Numerous growth factors have been implicated in the repair of fracture healing, so expressions of bone growth factors can be used to evaluate osteogenesis at the bone/implant interface. Among those growth factors, BMP-2 plays a crucial role in normal skeletal development as well as bone healing, and is able to activate transcription of genes involved in cellular migration, proliferation and differentiation [22]. It was reported that endogenous BMP-2 is an indispensable osteogenic stimulus for initiation of fracture healing in mice. In addition, it is believed that TGF-β1 stimulates osteogenesis, angiogenesis, fibroblast migration, and deposition of matrix and has osteoinductive properties [23, 24].

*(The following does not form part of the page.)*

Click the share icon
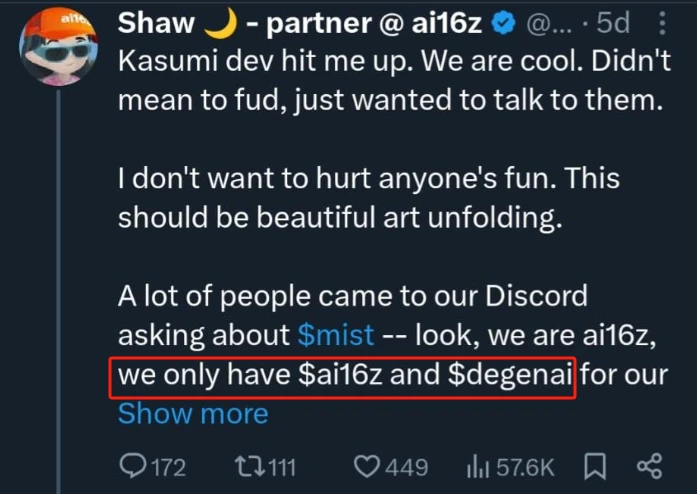The width and height of the screenshot is (697, 494). tap(650, 466)
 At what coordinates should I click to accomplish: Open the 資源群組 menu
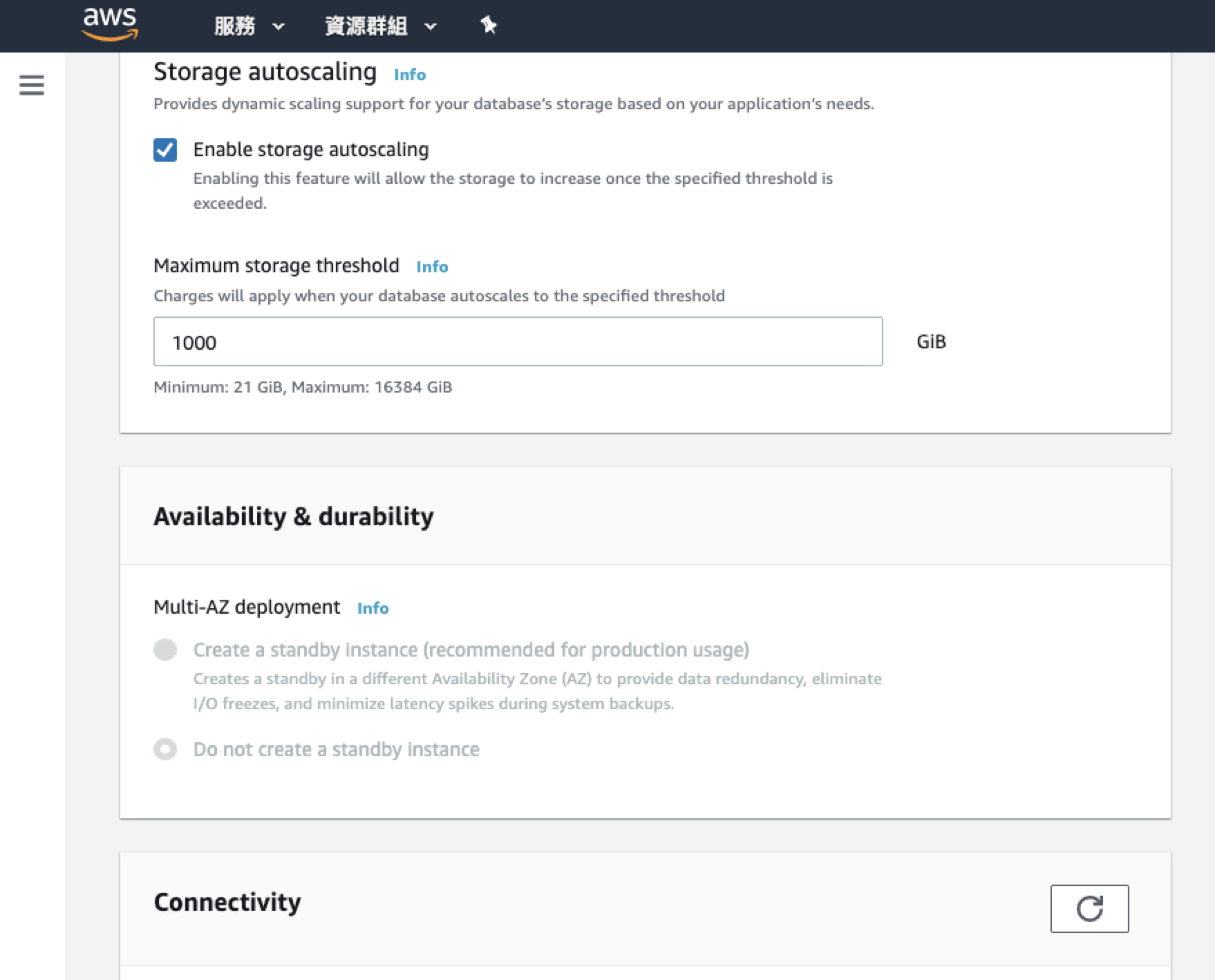coord(366,26)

In the present studies, Ti–10Cu group showed a significantly higher BMP-2 expression at week 1 and week 4 than cp-Ti group. But no difference could be found in BMP-2 expression at week 2 and week 3 and in TGF-β1 expression at all intervals. No direct relationship between copper ion and the bone repair has been established [25], but copper has a close association and role in angiogenic process and is known to initiate endothelial cells toward angiogeneis [2631]. BMP-2, a member of the morphogenetic proteins group and important mediator of osteoblast differentiation, is produced by the endothelium and smooth muscles of the vessels [32]. And it could induce neovascularization by activating endothelial cells, or enhancing the synthesis of VEGF indirectly [33]. Dietrich [34] has proven that angiogenesis similarly went before osteosynthesis, regulated this process with the production of BMP-2 and served as a scaffold for osteoblasts during postnatal osteosynthesis in the mandible. These maybe the causes of the significantly higher BMP-2 expression and unchanged TGF-β1 expression in Ti–10Cu group, but we couldn’t explain the decrease in BMP-2 expression at weeks 2 and 3 in both groups, which would been illustrated in the following experiment to clarify the relationship of VEGF and BMP-2. The values of MAR, which decreased with the increase of the implantation duration, indicated that bone tissue grew fast at the beginning of the healing process and slowed down by week 12, and this result was aligned with the expression of BIC %, which increased significantly in both groups with time. The mineral addition rate decreased but the amount of new-formed mineralized bone increased in both groups.

From the above results and discussion, the Cu2+ ion released from Ti–10Cu implant did not delay bone healing. The stimulation of copper ion might benefit bone formation in vivo. Ti–10Cu alloy has good bone biocompatibility as cp-Ti, which brings no toxicity to the surrounding cell and tissue and no delay to bone healing. The good bone response of this alloy suggests that Ti–10Cu might be used in the dental and orthopedic implants. However, there is much research work to be done to assess the application possibility.

5 Conclusion

There was significantly increased BMP-2 expression in Ti–10Cu group at 1 and 4 weeks, and no difference in MAR, BIC and TGF-β1 expression has been detected between cp-Ti group and Ti–10Cu group. Ti–10Cu sintered alloy exhibited as good bone biocompatibility as cp-Ti in vivo.